A police checkpoint is set up on New Years Eve to catch drunk drivers. It is known that 8% of drivers on New Years Eve have a blood-alcohol level that is above the legal limit. It is also known that 32% of drivers in the area never drink and drive, but are simply bad drivers. The remaining 60% of drivers never drink and drive and are good drivers. At this particular checkpoint, the police stop 85% of the drunk drivers, stop 38% of the bad drivers, and stop 2% of the good drivers. (a) There are four key events in this problem. Specify the four key events and define notation for each of them. (b) What is the probability that a randomly selected driver will be stopped at the checkpoint? (c) What is the probability that a driver who is stopped at the checkpoint is drunk?

Answer 1

Answer:

(a) Let the probability drivers are drunk = P(D) = 0.08

The probability that drivers in the area never drink and drive, but are simply bad drivers = P(B) = 0.32

The probability that drivers in the area never drink and drive, and are good drivers = P(G) = 0.60

Let S = event that the police stops the driver.

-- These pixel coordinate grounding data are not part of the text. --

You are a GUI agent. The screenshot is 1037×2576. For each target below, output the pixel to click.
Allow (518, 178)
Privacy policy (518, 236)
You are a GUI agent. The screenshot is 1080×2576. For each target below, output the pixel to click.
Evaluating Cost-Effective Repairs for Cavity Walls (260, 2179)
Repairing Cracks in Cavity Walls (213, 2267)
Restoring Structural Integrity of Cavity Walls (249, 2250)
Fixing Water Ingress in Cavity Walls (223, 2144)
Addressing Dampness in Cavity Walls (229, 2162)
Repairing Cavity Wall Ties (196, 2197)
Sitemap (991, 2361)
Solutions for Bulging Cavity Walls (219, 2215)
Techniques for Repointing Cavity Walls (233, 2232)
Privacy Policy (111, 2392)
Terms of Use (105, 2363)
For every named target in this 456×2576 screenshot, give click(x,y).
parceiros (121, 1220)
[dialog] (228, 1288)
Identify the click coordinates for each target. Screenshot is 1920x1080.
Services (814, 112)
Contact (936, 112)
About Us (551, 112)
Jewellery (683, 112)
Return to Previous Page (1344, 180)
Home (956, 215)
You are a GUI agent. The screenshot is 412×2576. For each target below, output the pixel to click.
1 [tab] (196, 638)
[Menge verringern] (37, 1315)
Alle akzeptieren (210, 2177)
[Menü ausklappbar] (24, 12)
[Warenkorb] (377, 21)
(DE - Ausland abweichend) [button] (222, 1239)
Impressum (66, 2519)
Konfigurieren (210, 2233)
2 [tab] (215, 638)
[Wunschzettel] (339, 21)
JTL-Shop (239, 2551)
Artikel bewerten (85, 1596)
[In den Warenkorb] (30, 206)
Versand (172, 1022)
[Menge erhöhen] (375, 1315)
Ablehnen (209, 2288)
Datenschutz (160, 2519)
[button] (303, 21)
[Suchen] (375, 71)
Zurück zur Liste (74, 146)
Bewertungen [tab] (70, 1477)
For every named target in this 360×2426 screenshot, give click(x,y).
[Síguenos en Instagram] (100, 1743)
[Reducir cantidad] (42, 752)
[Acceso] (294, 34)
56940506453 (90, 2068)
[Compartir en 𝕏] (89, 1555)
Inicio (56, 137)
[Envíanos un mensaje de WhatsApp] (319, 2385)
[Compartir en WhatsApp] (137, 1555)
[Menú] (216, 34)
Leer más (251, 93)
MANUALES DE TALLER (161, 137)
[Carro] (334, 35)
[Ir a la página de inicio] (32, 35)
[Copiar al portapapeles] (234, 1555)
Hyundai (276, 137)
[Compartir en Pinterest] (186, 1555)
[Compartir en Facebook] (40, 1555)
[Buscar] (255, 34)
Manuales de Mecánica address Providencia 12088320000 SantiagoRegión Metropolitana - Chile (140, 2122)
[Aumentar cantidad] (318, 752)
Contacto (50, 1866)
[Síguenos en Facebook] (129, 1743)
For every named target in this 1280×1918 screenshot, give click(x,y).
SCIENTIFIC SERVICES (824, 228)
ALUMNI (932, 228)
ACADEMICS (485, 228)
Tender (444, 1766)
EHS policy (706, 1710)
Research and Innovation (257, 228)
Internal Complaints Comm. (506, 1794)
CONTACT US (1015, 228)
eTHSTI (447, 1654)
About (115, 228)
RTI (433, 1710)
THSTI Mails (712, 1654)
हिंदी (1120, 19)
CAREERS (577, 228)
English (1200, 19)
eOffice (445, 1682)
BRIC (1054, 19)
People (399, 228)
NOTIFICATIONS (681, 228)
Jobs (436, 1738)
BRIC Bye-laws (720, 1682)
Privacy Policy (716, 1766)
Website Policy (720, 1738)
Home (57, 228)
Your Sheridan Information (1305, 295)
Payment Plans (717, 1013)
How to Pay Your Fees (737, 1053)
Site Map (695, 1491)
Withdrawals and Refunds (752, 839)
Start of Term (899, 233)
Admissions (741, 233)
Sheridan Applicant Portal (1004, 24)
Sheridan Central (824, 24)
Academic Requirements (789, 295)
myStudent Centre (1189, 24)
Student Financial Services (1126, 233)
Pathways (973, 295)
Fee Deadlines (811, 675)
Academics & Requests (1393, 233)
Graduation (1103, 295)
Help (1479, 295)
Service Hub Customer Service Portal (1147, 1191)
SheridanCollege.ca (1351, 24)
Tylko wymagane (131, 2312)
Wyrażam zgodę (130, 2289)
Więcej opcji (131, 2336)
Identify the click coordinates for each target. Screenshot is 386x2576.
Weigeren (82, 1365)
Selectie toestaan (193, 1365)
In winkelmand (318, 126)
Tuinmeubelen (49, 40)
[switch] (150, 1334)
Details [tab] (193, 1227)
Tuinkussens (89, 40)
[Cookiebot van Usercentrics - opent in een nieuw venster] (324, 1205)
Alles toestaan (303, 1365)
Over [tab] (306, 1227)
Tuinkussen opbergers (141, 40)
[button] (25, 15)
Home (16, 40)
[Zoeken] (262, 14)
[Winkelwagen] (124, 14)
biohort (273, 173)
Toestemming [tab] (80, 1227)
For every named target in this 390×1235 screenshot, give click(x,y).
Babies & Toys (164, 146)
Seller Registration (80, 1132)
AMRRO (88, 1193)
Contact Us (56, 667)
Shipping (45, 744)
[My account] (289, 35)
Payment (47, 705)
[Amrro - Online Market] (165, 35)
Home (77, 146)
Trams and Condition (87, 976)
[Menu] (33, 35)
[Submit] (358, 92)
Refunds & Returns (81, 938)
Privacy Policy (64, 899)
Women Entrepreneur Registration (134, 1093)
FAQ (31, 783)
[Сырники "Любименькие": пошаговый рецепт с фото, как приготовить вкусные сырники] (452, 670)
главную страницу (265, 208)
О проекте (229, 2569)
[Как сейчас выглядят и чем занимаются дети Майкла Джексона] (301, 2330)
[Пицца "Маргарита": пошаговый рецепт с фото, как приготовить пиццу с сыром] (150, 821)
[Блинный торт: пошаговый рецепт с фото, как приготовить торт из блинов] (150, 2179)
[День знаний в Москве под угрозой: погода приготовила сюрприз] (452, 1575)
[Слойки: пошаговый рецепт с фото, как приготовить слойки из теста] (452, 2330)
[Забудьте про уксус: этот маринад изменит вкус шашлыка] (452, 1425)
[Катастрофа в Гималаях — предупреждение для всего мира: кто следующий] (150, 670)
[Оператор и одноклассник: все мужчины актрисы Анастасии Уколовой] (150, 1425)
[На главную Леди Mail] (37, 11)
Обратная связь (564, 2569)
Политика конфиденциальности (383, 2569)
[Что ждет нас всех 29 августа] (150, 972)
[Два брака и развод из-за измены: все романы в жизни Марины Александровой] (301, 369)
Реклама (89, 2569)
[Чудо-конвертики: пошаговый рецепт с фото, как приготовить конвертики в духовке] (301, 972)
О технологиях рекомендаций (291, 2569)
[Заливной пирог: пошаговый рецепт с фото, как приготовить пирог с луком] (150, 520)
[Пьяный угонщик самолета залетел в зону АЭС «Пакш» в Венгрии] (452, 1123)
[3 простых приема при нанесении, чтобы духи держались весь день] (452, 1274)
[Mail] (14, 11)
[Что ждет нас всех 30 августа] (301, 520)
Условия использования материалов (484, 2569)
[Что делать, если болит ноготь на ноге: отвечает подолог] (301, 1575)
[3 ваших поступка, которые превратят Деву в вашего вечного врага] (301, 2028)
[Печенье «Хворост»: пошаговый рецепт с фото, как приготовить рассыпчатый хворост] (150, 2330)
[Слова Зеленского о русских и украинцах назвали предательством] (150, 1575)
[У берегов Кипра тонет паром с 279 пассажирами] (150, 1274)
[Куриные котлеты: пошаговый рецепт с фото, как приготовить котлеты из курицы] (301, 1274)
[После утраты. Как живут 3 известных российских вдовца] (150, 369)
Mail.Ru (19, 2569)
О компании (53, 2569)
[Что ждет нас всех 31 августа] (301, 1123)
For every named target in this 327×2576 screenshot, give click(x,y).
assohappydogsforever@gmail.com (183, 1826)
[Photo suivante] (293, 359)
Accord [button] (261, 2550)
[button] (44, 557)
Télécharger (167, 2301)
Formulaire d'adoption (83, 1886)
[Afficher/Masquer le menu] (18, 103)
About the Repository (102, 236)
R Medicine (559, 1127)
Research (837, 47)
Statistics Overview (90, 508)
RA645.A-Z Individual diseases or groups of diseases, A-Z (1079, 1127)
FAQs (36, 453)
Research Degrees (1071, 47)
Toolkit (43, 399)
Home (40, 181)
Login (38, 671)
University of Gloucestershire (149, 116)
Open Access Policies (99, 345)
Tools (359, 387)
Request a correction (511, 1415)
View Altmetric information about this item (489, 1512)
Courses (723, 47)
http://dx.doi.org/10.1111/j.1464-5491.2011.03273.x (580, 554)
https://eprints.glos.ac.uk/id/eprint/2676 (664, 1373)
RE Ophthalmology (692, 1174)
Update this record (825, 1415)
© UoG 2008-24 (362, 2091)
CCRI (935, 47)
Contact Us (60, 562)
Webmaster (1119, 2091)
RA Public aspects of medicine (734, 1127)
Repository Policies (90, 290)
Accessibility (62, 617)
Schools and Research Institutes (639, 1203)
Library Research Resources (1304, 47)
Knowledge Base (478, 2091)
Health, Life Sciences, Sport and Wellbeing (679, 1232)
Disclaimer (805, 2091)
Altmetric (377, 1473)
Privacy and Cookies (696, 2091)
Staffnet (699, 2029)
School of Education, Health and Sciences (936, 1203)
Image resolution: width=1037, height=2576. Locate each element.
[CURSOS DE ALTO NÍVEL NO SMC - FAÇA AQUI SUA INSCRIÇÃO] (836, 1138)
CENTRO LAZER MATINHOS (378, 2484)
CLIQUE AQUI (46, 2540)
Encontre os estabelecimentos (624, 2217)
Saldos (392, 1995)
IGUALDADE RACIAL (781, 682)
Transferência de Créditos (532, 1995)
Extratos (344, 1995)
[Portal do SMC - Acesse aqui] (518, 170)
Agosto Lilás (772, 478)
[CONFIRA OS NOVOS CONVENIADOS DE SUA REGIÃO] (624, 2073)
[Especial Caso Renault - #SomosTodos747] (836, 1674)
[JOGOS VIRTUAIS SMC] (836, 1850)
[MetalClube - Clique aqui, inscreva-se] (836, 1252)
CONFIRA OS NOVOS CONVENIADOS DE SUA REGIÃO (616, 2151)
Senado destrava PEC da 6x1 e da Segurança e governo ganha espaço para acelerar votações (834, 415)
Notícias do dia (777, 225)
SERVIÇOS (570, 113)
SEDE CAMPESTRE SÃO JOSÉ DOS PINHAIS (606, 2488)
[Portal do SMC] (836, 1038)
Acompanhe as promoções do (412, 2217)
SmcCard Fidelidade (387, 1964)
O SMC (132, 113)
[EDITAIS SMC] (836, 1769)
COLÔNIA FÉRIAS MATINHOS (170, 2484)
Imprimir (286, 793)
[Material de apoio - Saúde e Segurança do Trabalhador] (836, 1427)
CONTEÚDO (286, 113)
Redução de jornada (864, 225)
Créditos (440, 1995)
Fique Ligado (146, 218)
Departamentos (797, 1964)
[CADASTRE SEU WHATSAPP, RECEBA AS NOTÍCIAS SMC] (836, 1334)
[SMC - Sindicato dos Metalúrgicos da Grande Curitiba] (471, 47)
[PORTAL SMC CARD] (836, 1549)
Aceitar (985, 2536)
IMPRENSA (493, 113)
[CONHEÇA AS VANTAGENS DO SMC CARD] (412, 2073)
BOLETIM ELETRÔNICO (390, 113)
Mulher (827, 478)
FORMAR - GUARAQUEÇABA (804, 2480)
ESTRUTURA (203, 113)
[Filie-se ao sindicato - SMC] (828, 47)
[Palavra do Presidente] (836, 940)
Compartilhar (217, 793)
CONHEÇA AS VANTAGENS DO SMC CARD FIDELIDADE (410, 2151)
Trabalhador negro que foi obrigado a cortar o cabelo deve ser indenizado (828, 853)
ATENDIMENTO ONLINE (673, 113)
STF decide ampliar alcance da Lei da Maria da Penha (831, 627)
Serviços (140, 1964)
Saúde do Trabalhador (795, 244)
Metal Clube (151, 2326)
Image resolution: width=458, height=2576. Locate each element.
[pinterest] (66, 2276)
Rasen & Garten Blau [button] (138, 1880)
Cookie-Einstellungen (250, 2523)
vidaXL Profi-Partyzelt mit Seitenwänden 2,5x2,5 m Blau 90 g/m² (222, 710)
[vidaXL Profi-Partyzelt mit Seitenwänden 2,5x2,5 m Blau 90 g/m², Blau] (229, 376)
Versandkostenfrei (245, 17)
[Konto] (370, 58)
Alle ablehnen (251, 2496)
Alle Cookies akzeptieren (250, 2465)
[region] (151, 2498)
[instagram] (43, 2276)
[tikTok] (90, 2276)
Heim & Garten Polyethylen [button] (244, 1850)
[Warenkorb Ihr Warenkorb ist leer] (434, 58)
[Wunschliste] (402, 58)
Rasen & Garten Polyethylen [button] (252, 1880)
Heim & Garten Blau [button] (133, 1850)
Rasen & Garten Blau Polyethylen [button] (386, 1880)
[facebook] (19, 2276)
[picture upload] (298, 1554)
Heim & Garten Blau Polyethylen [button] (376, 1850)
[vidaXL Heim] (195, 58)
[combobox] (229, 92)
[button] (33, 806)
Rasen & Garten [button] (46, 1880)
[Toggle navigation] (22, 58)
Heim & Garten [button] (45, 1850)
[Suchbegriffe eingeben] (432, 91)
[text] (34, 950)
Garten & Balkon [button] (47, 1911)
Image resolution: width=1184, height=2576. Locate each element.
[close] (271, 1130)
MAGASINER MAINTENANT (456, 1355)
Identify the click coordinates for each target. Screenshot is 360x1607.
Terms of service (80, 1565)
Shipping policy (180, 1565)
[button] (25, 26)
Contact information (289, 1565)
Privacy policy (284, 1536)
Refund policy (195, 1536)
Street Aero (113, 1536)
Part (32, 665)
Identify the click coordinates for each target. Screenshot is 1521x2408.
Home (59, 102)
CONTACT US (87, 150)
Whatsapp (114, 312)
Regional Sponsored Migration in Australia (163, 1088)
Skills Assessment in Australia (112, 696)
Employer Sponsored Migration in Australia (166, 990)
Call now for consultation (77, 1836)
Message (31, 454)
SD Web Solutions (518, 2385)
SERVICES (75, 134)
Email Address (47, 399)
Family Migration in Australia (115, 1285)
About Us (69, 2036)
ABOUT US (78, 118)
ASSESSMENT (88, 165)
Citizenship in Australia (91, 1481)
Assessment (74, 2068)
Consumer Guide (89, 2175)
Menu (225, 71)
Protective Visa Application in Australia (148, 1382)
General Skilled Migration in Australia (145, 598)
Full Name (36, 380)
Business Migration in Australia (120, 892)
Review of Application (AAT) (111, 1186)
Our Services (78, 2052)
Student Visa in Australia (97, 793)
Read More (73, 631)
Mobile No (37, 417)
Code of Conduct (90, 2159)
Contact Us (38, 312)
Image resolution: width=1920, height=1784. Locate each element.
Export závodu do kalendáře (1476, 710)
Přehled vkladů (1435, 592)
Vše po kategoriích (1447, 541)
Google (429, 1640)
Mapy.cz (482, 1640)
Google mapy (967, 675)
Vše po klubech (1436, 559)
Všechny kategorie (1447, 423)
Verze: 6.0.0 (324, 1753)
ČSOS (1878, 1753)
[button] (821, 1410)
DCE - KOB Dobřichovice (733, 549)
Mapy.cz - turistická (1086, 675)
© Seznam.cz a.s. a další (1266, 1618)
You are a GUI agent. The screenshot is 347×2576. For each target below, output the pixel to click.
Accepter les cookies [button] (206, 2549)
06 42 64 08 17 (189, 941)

(b) The probability that a randomly selected driver will be stopped at the checkpoint is 0.2016.

(c) The probability that a driver who is stopped at the checkpoint is drunk is 0.337.

Step-by-step explanation:

We are given that 8% of drivers on New Years' Eve have a blood-alcohol level that is above the legal limit. It is also known that 32% of drivers in the area never drink and drive, but are simply bad drivers. The remaining 60% of drivers never drink and drive and are good drivers.

At this particular checkpoint, the police stop 85% of the drunk drivers, stop 38% of the bad drivers, and stop 2% of the good drivers.

(a) Let the probability drivers are drunk = P(D) = 0.08

The probability that drivers in the area never drink and drive, but are simply bad drivers = P(B) = 0.32

The probability that drivers in the area never drink and drive, and are good drivers = P(G) = 0.60

Let S = event that the police stops the driver

These are the four events stated in the question.

(b) So, the probability that the police stop the drunk drivers = P(S/D) = 0.85

The probability that the police stop the bad drivers = P(S/B) = 0.38

The probability that the police stop the good drivers = P(S/G) = 0.02

Now, the probability that a randomly selected driver will be stopped at the checkpoint is given by = P(S)

    P(S) = P(D) $\times$ P(S/D) + P(B) $\times$ P(S/B) + P(G) $\times$ P(S/G)

             = (0.08 $\times$ 0.85) + (0.32 $\times$ 0.38) + (0.60 $\times$ 0.02)

             = 0.068 + 0.1216 + 0.012  

            = 0.2016

Hence, the probability that a randomly selected driver will be stopped at the checkpoint is 0.2016.

(c) Now, the probability that a driver who is stopped at the checkpoint is drunk is given by = P(D/S)

       P(S/W) =  $\frac{P(D) \times P(S/D)}{P(D) \times P(S/D)+P(B) \times P(S/B)+P(G) \times P(S/G)}$

                    =  $\frac{0.08\times 0.85}{0.08\times 0.85+0.32\times 0.38+0.60\times 0.02}$

                    = $\frac{0.068}{0.2016}$ = 0.337

Hence, the probability that a driver who is stopped at the checkpoint is drunk is 0.337.